Pada Rabu (2/1/2019), tim dari setiap capres-cawapres telah menyerahkan laporan penerimaan sumbangan dana kampanye (LPSDK) ke KPU. Dalam dokumen LPSDK yang diserahkan Badan Pemenangan Nasional (BPN) Prabowo Subianto-Sandiaga Uno, tercatat total penerimaan Rp 54,05 miliar.
Sementara itu, Tim Kampanye Nasional (TKN) Joko Widodo-Ma’ruf Amin menyerahkan LPSDK dengan total penerimaan dana kampanye Rp 55,987 miliar. Dalam ikhtisar dokumen-dokumen dari kedua pasangan calon tersebut, tidak terdapat adanya catatan mengenai aliran dana sumbangan yang berasal dari industri ekstraktif batubara.
Damai
Aksi yang dilakukan sejumlah pegiat gerakan masyarakat sipil itu berlangsung damai dan lancar. Aksi teatrikal dilakukan dengan kehadiran empat tokoh dengan wajah dibungkus topeng tiga dimensi berbentuk tikus yang masing-masing menumpangi dua mobil mewah.
Keempatnya terbagi menjadi dua pasang karakter tikus berkostum putih dan hitam.

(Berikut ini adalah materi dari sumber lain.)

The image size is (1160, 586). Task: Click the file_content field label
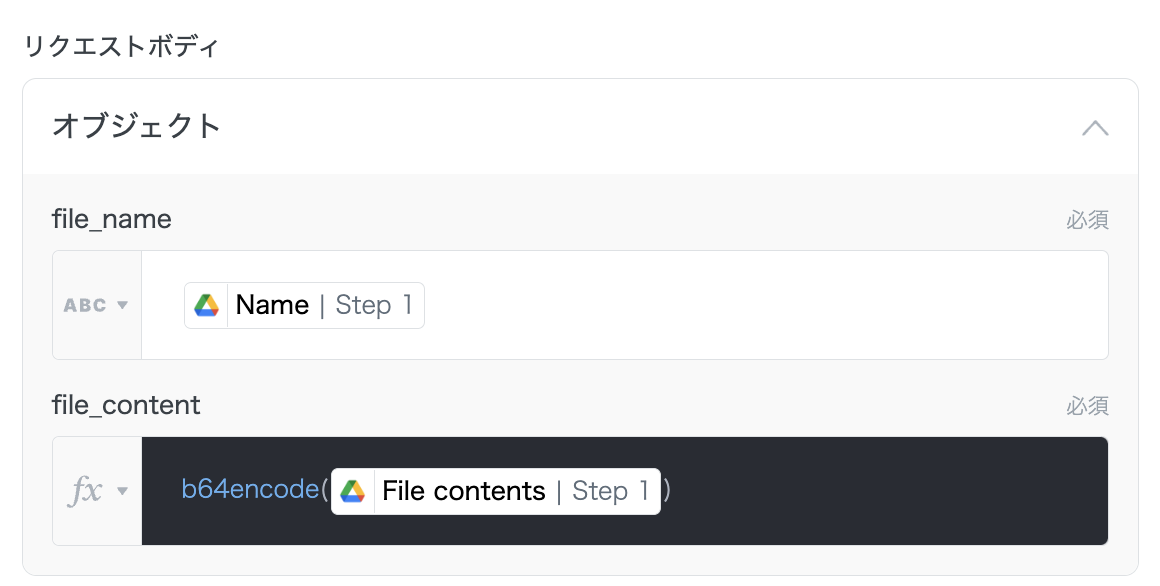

Setiap karakter tikus itu membawa karung bertuliskan ”coalruption” yang berisikan tiruan uang-uang kertas dengan nominal Rp 100.000 yang kemudian dihambur-hamburkan di tengah aksi.
Ada indikasi bahwa elite politik nasional terkait dengan aliran dana industri ekstraktif batubara.
Regional Climate and Energy Campaign Coordinator Greenpeace Indonesia, Tata Mustasya menuturkan, ada indikasi bahwa elite politik nasional terkait dengan aliran dana industri ekstraktif batubara. Hal itu tidak terlepas dari lanskap desentralisasi dan korupsi politik yang turut memungkinkan elite politik di daerah menerbitkan izin pertambangan sebagai bagian pendanaan politik.
Tata menyebutkan, ini di antaranya terindikasi dari kenaikan tajam izin pertambangan dari 750 izin pada pertengahan 2001 menjadi lebih dari 10.000 izin pada tahun 2010. Hampir setengahnya merupakan izin pertambangan batubara.
Pada kesempatan itu, Tata menyerahkan dokumen kajian setebal 50 halaman berjudul ”Coalruption: Elite Politik dalam Pusaran Bisnis Batubara” oleh koalisi #Bersihkan Indonesia yang terdiri atas Auriga, Greenpeace, Jatam, dan ICW. Dokumen itu diterima Kepala Satuan Pengamanan Bawaslu Nandang Suswandiri.
Anggota Bawaslu, M Afifuddin, mengapresiasi aksi itu. Informasi yang diberikan yang akan menjadi petunjuk awal bagi Bawaslu untuk didalami. ”Kami akan senang kalau ada informasi awal atau informasi lain yang membuat kita punya petunjuk untuk mendalami. (Seperti) apa yang tadi disampaikan teman-teman (koalisi masyarakat sipil) misalnya,” ujar Afifuddin.
Ia menambahkan, pada Rabu (16/1/2019), pihaknya akan bertemu dengan anggota Pusat Pelaporan dan Analisis Transaksi Keuangan (PPATK) untuk melakukan pendalaman atas penerimaan dan pengeluaran sumbangan dana kampanye yang sebelumnya telah dilaporkan setiap tim ke KPU.
Menanggapi hal tersebut, Bendahara TKN Jokowi-Ma’ruf, Wahyu Sakti Trenggono, mengatakan, tidak ada hal yang ditutupi dari semua hal yang dicatat dan dilaporkan pada KPU terkait penerimaan dan pengeluaran dana kampanye.
”Kalau soal transparansi, kita sangat transparan dan laporan sudah diberikan ke KPU. Jika ada yang tidak sesuai, prosedurnya KPU akan melakukan audit, begitu menurut peraturan KPU,” kata Wahyu.
Adapun Bendahara Umum BPN Prabowo-Sandiaga, Thomas Djiwandono, ketika ditanya mengenai hal itu menyatakan akan membicarakannya pada esok hari, ”Besok, ya, kita bicara. Saya ada beberapa hal lainnya hari ini,” kata Thomas lewat aplikasi layanan percakapan.